Oil shipping increasingly disrupted
Tightened slots, container shortages, higher freight rates put new pressure on global supply chains
Published: Mar 03, 2022 10:45 PM
A ship loading foreign trade goods at Qingdao Port Fully Automated Container Terminal in East China's Shandong Province on Wednesday. By the end of September, more than 310 shipping lines have been opened at Shangdong Port thanks to the thriving operations driven by robust foreign trade. Photo: cnsphoto

A ship loading foreign trade goods at Qingdao Port Fully Automated Container Terminal in East China's Shandong Province on Wednesday. Photo: cnsphoto

International traders and industry players fret the widening sanctions against Russia by the West would further disrupt the global supply chain, already pressured by the COVID-19 pandemic. They are keeping a close watch on how the situation evolves and make due contingency plans, the Global Times learned.

Global shipping lines are bearing the brunt of the impact of the conflict, with some countries like the UK and Canada deciding to suspend all Russian-owned or registered ships. The EU may follow suit, media reports said, as international shipping conglomerates such as Maersk and MSC announced service halts to Russia and Ukraine.

EU countries are considering a ban on Russian ships entering the bloc's ports, aiming to tighten sea restrictions after a halt on air traffic, Reuters reported, citing European officials.

This came after the UK announcement on Monday to deny entry to British ports of the ships that are Russian owned, operated, controlled, chartered, registered or flagged.
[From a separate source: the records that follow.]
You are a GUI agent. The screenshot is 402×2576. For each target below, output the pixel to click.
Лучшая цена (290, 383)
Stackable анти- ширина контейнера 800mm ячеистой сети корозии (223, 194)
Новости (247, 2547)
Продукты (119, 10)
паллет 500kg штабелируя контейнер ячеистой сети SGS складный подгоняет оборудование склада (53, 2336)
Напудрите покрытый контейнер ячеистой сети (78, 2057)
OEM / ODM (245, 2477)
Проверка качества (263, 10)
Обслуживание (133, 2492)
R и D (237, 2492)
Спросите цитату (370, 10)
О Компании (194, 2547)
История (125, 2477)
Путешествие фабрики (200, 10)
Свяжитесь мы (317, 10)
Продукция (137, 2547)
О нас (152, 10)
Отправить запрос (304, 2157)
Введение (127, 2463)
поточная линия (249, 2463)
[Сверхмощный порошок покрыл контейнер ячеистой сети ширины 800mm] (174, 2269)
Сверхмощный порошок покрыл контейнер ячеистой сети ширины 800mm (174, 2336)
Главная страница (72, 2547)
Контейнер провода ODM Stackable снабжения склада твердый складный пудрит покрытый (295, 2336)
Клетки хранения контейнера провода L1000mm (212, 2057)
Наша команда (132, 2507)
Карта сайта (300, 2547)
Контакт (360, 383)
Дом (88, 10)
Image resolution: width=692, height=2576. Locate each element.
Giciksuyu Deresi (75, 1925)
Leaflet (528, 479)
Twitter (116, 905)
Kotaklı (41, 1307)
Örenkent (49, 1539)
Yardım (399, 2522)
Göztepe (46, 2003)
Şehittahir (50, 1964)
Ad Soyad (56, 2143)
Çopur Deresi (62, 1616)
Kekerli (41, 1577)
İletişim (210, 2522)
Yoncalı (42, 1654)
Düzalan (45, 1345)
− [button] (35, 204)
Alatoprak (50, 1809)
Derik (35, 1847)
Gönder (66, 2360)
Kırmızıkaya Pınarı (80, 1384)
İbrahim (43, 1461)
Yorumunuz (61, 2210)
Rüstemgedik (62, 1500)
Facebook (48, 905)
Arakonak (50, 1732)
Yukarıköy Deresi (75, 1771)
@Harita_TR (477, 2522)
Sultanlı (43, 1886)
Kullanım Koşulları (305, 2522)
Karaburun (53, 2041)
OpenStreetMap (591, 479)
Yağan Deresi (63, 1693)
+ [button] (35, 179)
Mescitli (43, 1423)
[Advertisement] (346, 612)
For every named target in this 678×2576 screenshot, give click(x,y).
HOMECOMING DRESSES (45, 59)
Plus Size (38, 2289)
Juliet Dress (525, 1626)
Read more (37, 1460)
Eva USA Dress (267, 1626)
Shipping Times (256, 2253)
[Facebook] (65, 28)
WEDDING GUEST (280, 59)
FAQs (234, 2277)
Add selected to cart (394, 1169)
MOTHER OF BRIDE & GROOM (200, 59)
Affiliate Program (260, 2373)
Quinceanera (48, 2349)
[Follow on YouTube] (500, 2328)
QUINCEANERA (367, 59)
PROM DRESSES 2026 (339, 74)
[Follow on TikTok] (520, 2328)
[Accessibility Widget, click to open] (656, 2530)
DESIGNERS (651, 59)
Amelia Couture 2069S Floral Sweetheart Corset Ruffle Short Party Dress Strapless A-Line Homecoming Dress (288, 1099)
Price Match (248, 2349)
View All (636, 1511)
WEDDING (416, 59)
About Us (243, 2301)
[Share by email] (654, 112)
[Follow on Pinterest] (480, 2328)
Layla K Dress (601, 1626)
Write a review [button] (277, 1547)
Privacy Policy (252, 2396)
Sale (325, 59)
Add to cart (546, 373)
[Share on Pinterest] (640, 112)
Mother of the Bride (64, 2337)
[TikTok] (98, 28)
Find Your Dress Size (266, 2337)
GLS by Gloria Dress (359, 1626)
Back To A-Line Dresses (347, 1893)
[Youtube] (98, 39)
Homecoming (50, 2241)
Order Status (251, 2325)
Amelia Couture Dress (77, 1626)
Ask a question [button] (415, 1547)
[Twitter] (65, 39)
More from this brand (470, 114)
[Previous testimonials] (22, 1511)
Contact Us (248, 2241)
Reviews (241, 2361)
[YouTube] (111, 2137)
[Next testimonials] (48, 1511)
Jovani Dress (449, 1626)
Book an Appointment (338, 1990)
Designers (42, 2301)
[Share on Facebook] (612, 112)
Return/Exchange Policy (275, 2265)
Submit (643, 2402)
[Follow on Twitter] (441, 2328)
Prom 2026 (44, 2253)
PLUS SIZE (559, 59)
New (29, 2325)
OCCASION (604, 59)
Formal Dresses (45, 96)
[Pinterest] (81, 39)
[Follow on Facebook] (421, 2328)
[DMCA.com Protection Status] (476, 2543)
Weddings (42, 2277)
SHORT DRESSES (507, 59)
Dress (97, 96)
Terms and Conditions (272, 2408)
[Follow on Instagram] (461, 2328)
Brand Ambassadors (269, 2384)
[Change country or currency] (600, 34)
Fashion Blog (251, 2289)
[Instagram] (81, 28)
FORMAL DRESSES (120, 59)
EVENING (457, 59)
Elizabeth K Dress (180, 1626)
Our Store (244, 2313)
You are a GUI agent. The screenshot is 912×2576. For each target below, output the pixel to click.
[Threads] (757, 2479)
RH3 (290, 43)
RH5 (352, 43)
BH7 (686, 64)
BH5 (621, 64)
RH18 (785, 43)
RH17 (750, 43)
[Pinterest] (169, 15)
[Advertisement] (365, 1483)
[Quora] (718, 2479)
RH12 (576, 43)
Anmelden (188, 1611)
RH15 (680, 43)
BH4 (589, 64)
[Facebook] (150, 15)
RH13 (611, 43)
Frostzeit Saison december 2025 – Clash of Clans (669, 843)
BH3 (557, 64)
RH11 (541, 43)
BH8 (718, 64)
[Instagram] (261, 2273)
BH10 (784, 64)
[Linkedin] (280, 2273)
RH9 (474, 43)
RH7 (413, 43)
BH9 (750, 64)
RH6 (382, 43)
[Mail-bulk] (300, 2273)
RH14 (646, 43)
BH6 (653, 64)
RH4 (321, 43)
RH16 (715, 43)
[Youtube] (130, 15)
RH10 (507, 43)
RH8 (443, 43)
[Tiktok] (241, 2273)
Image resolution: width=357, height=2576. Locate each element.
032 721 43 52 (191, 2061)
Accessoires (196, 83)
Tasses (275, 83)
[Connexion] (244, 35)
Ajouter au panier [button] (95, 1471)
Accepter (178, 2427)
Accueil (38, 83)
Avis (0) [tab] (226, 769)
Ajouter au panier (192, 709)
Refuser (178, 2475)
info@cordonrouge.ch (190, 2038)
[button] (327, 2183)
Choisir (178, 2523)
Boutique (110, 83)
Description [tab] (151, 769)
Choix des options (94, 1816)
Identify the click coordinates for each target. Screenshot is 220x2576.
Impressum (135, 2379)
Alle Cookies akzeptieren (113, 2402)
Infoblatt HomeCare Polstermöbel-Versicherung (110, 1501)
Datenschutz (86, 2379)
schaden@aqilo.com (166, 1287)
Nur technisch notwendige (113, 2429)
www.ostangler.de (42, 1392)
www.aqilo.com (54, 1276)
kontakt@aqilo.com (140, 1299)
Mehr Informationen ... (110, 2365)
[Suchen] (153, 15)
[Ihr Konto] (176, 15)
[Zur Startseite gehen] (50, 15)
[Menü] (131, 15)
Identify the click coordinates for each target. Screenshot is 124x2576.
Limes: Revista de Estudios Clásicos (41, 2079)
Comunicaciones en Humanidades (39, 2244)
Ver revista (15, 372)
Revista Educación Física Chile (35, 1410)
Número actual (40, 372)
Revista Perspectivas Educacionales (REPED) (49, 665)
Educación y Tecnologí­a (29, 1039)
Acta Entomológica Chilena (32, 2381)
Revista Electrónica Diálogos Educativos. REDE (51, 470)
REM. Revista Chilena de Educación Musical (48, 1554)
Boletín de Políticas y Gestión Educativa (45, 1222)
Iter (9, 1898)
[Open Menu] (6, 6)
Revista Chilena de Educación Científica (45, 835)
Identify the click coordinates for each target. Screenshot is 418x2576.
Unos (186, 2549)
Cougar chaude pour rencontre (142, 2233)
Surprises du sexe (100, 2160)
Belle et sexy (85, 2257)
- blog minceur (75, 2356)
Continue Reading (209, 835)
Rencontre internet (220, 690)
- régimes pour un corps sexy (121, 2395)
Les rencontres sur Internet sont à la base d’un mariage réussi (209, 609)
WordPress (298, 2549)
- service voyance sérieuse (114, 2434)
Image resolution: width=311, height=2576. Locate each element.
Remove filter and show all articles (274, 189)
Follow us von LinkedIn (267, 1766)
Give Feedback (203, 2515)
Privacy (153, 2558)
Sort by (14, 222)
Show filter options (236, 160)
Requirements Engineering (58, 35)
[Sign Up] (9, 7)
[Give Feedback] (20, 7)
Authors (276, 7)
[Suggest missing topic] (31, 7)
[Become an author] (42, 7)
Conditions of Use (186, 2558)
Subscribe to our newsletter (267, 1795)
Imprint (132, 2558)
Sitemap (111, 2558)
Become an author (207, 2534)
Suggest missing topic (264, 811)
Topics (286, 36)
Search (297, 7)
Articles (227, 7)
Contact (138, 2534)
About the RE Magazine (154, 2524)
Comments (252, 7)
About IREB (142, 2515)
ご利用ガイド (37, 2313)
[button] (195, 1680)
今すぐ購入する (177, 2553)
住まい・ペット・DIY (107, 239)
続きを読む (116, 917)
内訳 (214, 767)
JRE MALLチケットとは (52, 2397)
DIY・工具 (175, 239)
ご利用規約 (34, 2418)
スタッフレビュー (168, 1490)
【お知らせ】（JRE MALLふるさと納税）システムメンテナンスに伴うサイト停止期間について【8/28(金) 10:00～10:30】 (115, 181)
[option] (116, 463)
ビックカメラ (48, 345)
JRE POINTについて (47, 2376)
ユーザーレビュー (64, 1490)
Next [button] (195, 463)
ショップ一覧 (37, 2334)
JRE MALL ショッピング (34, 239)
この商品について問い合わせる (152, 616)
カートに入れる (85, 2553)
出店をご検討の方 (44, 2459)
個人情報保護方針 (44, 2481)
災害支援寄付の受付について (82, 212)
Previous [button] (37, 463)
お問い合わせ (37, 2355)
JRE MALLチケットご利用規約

Maersk told the Global Times on Thursday that it is starting to see an impact on global supply chain flows, like delays, customs authorities detaining goods at transshipment centers, and unpredictable operational impacts.

Regarding regional impacts including China or specific trade routes, Maersk said it is too early to judge potential impacts. The company pledged to do its best to process and deliver all sanctioned bookings made prior to the announcement as planned.

While the direct impact on trade between China and Europe is limited, given that most of the trade routes between the two use the Suez Canal, experts said that potential disruption will be much wider and deeper not only to regional trade but the world.

"Some European clients have considered canceling orders that involve Russian ports, goods or businesses, to fend off the risks of disruption and losses," Zhong Zhechao, founder of One Shipping, an international logistics service consulting company, told the Global Times on Thursday.

Moreover, the sanctions have added uncertainty to the already volatile global shipping industry with tightened container availability and higher freight rates, Zhong said, noting that such an impact would be felt around the globe.

Shares of international logistics companies rose significantly on Thursday. Due to the rebound in commodity demand in the past months, the global container shipping supply chain is stretched, and the Ukraine crisis is exacerbating the crunch, analysts said.

An international trader based in Yiwu, East China's Zhejiang Province told the Global Times on condition of anonymity on Thursday that the company is keeping a close watch on the fast-changing situation in Europe and its possible impact on his business with Europe and the US.

"There seems to be a new tendency that the freight rate is going up, and we have to balance the transportation costs before taking new orders," he said, noting the escalating tensions in Europe are ratcheting up costs.

"About 30 percent of the operating costs of shipping companies are oil prices. Since the conflict began, oil prices have reached a high level for the past seven years, exceeding $100 per barrel, which will be passed on to the entire shipping industry, and ultimately the customers pay the bill," Zhong said. 

One emerging challenge for the international shipping industry and the supply chain would be shortages of crew members and ships, a direct driver of freight rates, experts said. 

Russia has a lot of cargo ships and tankers that could be disappearing from the market because of the West's sanctions, Zhong said.

The International Chamber of Shipping (ICS) warned that if the free movement of Ukrainian and Russian crew members is hindered, the global supply chain will be disrupted, according to media reports.

As of 2021, there were 1.89 million seafarers in the global fleet of ocean-going ships. Among them, there were 76,442 of Ukrainian nationality and 198,123 of Russian nationality, with the former accounting for 4 percent and the latter accounting for 10.5 percent, according to statistics compiled by the ICS. 

In addition to the large number of crew members in the global shipping service, Russia's tankers also hold a very important role in the international shipping industry, especially when it comes to energy transportation.

Nearly 2 percent of the global tanker fleet is owned or controlled by Russian companies, according to Braemar ACM. Ownership is most concentrated in the aframax fleet, with almost 8 percent of the global aframax fleet owned by Russians.

As the crisis continues and sanctions add up, it is expected that more European and American countries will not use ports and sea lanes linking with Russia, Zhong said, indicating a much greater impact on global trade.

Chinese Foreign Ministry spokesperson Wang Wenbin said during a regular press conference on Wednesday that China firmly opposes all illegal unilateral sanctions, and believes that sanctions are never an effective way to solve problems. 

"They [sanctions] will only create serious difficulties to the economies and livelihoods of relevant countries and intensify division and confrontation," Wang said.